▸ Exercise: The word to look for is "text". Report every line of the entries below that has it.

▸ Supplied data:
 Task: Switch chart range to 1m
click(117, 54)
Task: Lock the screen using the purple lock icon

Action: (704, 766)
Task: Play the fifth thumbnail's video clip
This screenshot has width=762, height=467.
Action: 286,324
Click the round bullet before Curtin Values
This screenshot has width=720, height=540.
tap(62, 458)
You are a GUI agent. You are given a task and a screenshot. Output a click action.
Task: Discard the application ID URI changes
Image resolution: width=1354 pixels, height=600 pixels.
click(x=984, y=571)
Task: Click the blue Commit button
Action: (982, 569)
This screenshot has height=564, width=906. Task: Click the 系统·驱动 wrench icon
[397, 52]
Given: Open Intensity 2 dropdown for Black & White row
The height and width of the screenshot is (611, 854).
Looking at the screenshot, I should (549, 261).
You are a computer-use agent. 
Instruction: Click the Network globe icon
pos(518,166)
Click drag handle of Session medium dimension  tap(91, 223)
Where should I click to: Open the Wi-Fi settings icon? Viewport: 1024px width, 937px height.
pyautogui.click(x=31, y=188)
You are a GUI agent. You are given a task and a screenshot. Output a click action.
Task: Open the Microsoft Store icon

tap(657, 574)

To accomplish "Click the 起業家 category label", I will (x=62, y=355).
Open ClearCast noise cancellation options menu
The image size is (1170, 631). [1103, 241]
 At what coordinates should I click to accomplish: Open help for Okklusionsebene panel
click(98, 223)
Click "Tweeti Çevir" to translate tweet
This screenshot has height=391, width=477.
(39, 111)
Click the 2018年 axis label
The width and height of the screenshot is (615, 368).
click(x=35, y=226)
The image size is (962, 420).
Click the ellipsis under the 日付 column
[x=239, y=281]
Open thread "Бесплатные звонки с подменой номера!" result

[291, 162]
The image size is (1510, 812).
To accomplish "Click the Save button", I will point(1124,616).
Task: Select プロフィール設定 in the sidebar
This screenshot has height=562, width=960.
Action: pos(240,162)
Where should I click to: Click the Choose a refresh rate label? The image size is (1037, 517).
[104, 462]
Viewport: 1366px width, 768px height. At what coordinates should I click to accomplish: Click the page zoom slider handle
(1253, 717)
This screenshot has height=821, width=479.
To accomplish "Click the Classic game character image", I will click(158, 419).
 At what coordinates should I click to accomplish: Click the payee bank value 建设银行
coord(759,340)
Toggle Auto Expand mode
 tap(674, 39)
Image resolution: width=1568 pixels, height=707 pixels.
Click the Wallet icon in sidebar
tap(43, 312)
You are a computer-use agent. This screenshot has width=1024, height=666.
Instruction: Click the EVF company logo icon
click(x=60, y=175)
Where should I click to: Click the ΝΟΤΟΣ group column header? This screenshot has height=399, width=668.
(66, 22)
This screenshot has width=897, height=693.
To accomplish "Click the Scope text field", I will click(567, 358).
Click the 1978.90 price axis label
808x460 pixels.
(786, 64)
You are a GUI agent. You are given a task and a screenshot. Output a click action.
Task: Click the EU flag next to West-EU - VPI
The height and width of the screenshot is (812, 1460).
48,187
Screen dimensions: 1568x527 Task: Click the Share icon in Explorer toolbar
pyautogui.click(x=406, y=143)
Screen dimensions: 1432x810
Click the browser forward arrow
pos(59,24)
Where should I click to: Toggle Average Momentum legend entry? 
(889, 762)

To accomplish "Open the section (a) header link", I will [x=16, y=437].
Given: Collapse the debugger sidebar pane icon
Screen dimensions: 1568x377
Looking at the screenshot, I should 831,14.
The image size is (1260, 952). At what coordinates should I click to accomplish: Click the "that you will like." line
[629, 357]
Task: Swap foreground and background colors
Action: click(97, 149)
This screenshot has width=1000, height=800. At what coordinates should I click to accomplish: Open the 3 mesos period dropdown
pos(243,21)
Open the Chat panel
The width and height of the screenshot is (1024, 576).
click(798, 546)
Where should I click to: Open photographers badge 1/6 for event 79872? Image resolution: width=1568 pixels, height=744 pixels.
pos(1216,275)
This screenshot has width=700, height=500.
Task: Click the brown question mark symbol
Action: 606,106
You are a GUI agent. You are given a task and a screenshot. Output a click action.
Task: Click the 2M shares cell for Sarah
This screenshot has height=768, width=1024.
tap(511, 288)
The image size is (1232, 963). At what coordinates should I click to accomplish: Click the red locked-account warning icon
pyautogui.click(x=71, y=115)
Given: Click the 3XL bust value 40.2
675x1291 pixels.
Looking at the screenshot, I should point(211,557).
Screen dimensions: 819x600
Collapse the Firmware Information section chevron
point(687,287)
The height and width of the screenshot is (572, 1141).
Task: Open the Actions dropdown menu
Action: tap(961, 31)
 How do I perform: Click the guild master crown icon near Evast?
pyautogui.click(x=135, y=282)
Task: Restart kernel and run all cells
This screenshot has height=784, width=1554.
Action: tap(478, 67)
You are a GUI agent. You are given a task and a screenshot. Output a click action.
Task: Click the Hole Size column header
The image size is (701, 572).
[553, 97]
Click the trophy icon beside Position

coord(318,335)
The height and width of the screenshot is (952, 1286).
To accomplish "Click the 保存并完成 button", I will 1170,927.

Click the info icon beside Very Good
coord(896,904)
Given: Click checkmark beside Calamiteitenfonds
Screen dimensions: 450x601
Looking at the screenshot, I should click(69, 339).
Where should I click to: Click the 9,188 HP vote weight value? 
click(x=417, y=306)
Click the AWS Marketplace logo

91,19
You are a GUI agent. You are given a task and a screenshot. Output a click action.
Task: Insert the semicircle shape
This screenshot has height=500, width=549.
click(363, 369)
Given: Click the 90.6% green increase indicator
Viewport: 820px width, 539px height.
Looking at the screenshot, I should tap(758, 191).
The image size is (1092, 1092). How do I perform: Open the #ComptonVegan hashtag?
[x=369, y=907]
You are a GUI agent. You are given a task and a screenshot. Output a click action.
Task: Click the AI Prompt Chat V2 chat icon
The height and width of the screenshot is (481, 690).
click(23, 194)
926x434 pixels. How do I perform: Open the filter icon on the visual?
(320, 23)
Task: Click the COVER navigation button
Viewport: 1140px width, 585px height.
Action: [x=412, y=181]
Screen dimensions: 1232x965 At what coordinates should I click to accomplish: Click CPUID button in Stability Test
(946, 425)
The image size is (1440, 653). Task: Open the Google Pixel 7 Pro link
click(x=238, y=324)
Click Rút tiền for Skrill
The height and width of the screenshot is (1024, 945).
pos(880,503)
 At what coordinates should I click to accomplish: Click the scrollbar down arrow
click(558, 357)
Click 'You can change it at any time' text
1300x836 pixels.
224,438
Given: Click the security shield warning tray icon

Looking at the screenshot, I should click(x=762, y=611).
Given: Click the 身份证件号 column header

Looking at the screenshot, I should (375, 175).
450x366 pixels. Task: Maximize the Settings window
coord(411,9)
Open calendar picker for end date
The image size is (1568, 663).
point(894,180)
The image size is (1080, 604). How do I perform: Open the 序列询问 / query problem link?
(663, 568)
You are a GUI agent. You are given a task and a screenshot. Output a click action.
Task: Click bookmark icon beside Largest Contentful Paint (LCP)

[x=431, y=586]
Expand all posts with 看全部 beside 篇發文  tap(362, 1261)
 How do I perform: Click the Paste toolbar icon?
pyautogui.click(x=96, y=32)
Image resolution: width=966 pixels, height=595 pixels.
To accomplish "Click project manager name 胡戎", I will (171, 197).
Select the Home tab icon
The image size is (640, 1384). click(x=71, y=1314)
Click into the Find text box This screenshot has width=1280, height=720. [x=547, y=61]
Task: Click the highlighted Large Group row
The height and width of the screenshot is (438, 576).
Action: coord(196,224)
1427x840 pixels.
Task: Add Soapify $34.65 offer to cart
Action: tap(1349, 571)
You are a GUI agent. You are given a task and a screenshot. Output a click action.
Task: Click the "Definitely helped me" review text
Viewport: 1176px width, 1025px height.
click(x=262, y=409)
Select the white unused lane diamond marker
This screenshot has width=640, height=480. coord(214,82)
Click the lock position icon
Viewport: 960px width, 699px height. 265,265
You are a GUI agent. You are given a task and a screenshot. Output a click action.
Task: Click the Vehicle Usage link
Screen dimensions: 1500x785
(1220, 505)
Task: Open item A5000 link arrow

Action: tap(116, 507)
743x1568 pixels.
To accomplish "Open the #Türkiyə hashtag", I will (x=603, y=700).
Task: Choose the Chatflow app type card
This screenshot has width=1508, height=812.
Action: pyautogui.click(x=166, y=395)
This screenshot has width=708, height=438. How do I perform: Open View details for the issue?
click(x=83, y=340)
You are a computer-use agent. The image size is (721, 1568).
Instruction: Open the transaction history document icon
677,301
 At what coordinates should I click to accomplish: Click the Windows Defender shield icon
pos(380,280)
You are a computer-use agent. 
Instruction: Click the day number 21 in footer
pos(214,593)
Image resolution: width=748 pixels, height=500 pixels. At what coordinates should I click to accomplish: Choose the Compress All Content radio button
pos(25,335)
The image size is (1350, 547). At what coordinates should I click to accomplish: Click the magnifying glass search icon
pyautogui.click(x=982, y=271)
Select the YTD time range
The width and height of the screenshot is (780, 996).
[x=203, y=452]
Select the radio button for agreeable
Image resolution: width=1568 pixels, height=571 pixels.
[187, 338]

▸ Expected answer:
To accomplish "Click the Scope text field", I will click(567, 358).
Click 'You can change it at any time' text
Click into the Find text box This screenshot has width=1280, height=720. [x=547, y=61]
Task: Click the "Definitely helped me" review text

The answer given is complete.